More than half of the caseloads in the Philippines and Australia were also in that age group.

“We must redouble efforts to stop the virus from moving into vulnerable communities,” Kasai said.

Some countries that had brought their outbreaks under control—such as New Zealand, Vietnam and South Korea—have detected new clusters, forcing governments to reimpose painful lockdowns on cities and tighten social distancing rules.

But Kasai said the use of targeted interventions in the region was encouraging because it reduced the economic and social impact of containment measures and was more sustainable.

He warned, however, that the challenge will remain “as long as the virus is circulating and we don’t have immunity to it”. 

Meanwhile, Prime Minister Jacinda Ardern on Tuesday slapped down Donald Trump’s talk of an out-of-control coronavirus “surge” in New Zealand as “patently wrong”.

She expressed dismay after the US president exaggerated the new virus outbreak in New Zealand as a “huge surge” that Americans would do well to avoid.

“Anyone who is following,” Ardern said, “will quite easily see that New Zealand’s nine cases in a day does not compare to the United States’ tens of thousands.”

“Obviously, it’s patently wrong,” she added of Trump’s remarks, in unusually blunt criticism from an American ally.

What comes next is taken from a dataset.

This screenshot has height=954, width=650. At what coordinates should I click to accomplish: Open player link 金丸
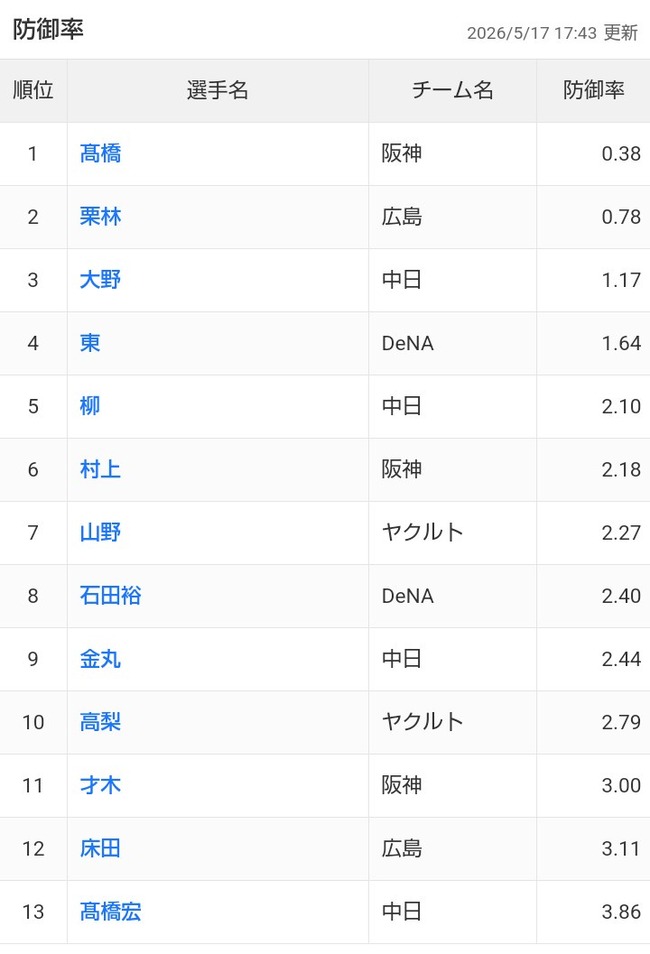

New Zealand had been hailed as a global success story after eradicating local transmission of the virus and Ardern was lauded as the “anti-Trump”.

But the recent discovery of a cluster in Auckland forced the country’s largest city back into lockdown.

At an election rally in Minnesota on Monday, Trump jumped on that development as evidence his critics — who held up New Zealand as an example — were wrong.

“You see what is going on in New Zealand,” Trump told supporters.

“They beat it; they beat it. It was like front page (news), they beat it because they wanted to show me something.”

Citing a “big surge in New Zealand”, Trump added: “It’s terrible. We don’t want that.”

New Zealand, with a population of five million, has around 1,300 coronavirus cases since the pandemic began roughly eight months ago and around 70 active cases.

The United States, on the other hand, is the hardest-hit nation in the world with well over five million cases and more than 170,000 deaths.

It is not the first time that Trump and Ardern — a relatively young, centre-left leader — have clashed.

Shortly after her stunning election win in 2017, Trump met her at a summit in Vietnam and joked she had “caused a lot of upset in her country”.

“You know, no one marched when I was elected,” she retorted, referring to the protests that followed Trump’s victory in 2016.

Both leaders are heading into elections in the coming weeks, and for both, trading barbs is likely to play well with supporters.

Ardern has been forced to postpone the elections by a month because of the latest outbreak, putting her sizable lead in the polls at risk.

Trump is trailing Democrat Joe Biden in the polls and facing fierce criticism over his handling of the pandemic.